A secondary conversion path offers a free packing checklist in exchange for an email address alone. This catches visitors who are not yet ready to commit to the event but want to stay connected, extending the page's reach beyond the immediate registration window.
| Section | Purpose |
|---|---|
| Macro Close-Up Header | Opens with weathered hands on a brass prayer wheel and a timed fade-in headline |
| Gallery Panel One | First full-width landscape photograph with a scroll-triggered narrative caption |
| Gallery Panel Two | Intimate detail shot continuing the alternating visual rhythm |
| Gallery Panel Three | Third photograph panel; triggers the appearance of the fixed call to action button |
| Event Details Break | Shifts from photography to dates, itinerary teaser, and guest speakers on dark canvas |
| Continuing Gallery | Remaining narrative photograph panels deepening the Nepal story |
| Primary Registration | Event sign-up form with three fields and the "Reserve Your Seat" call to action |
| Secondary Download Path | Free packing checklist offer requiring email only |
The visual identity runs on a Sunset Gradient color system inspired by the ten-minute window at Poon Hill when the sky cycles through every warm pigment before the valleys go dark. Every color in the palette has a clear role and a specific emotional register.
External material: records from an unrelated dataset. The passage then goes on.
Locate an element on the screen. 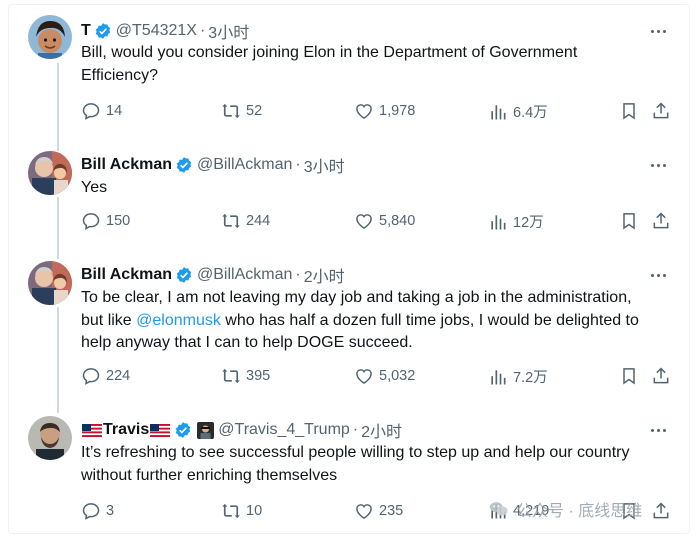 The height and width of the screenshot is (537, 696). tweet-header: Bill Ackman @BillAckman · 2小时 is located at coordinates (365, 275).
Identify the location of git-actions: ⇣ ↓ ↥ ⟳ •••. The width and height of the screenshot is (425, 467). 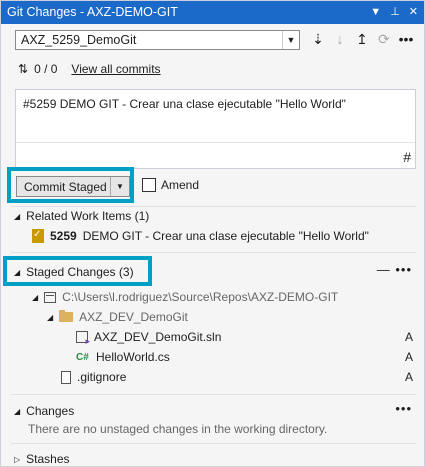
(362, 39).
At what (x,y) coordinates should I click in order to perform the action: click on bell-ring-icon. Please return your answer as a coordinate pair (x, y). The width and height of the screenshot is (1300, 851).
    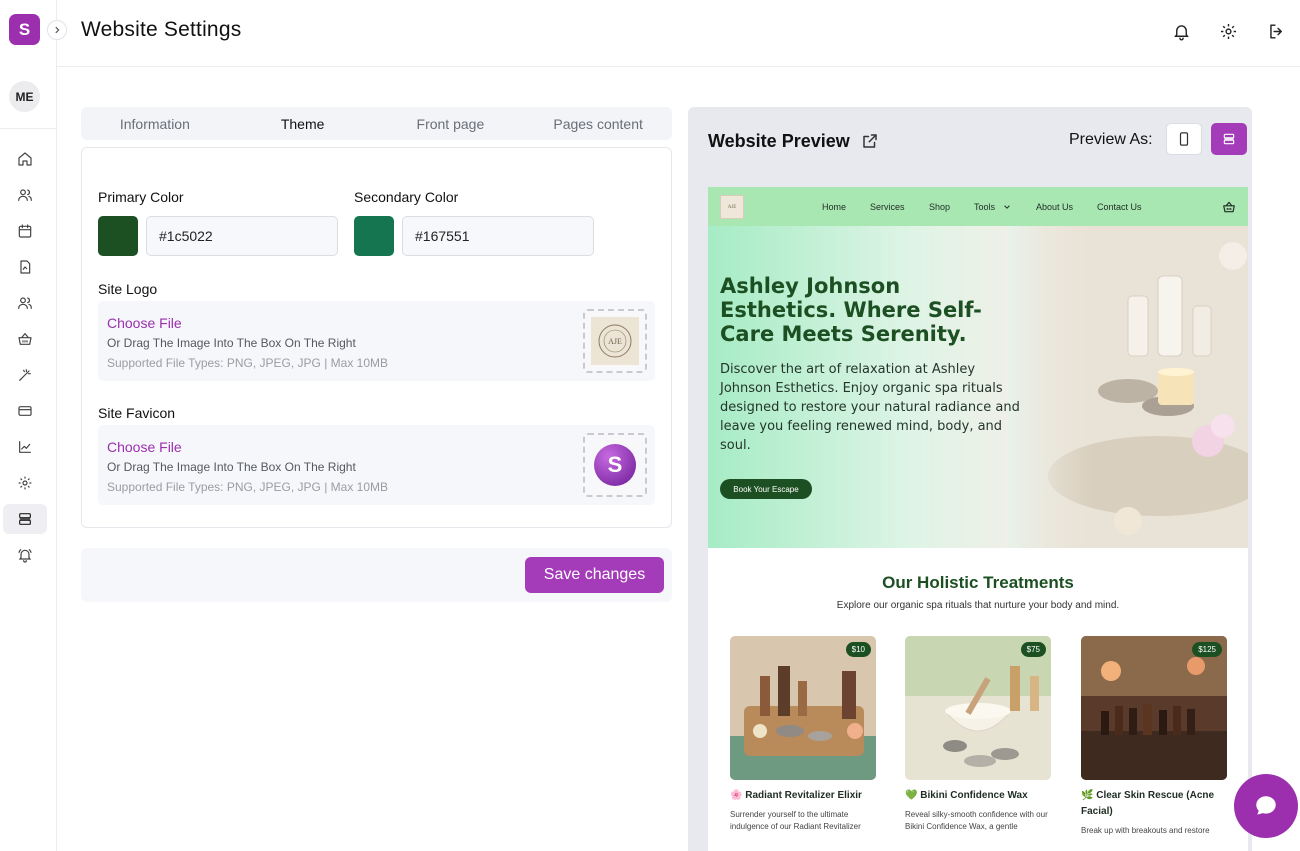
    Looking at the image, I should click on (25, 556).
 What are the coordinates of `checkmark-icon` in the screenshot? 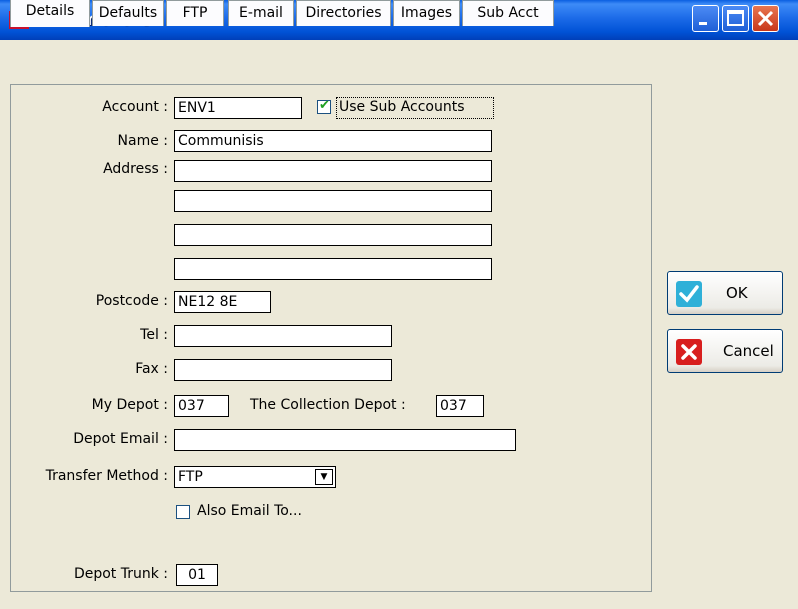 It's located at (689, 294).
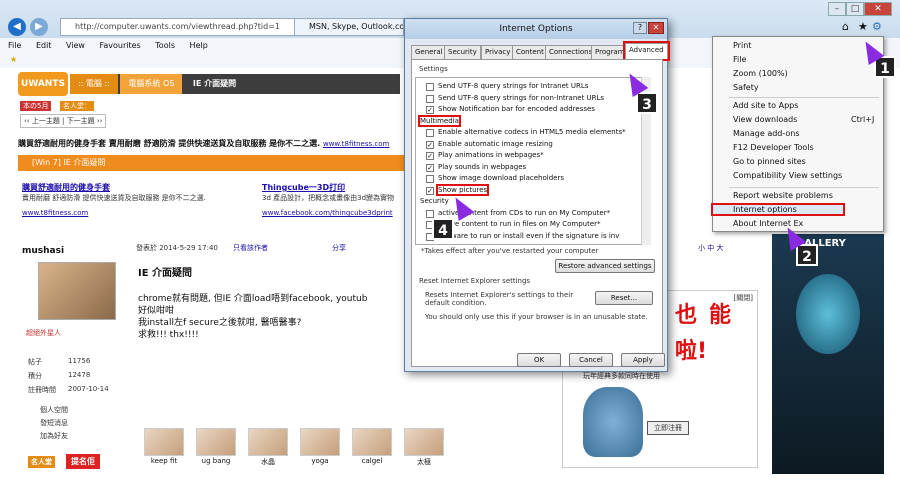 Image resolution: width=900 pixels, height=480 pixels. Describe the element at coordinates (774, 148) in the screenshot. I see `menu-item-f12: F12 Developer Tools` at that location.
The single-column flow layout naturally adapts to narrow screens without requiring complex breakpoint logic. Full-width gallery panels maintain their visual impact on mobile because the template is designed around portrait-oriented, vertically scrollable storytelling.
The page is structured so that every section does conversion work before the form ever appears. By the time a visitor reaches the registration fields, the visual and narrative journey has already made the decision for them.
Trek sits at the intersection of Nepal travel guide content, blog-driven storytelling, and live event promotion. It is built for creators who want a single page to handle both emotional narrative and practical logistics without splitting the two into separate pages or tabs.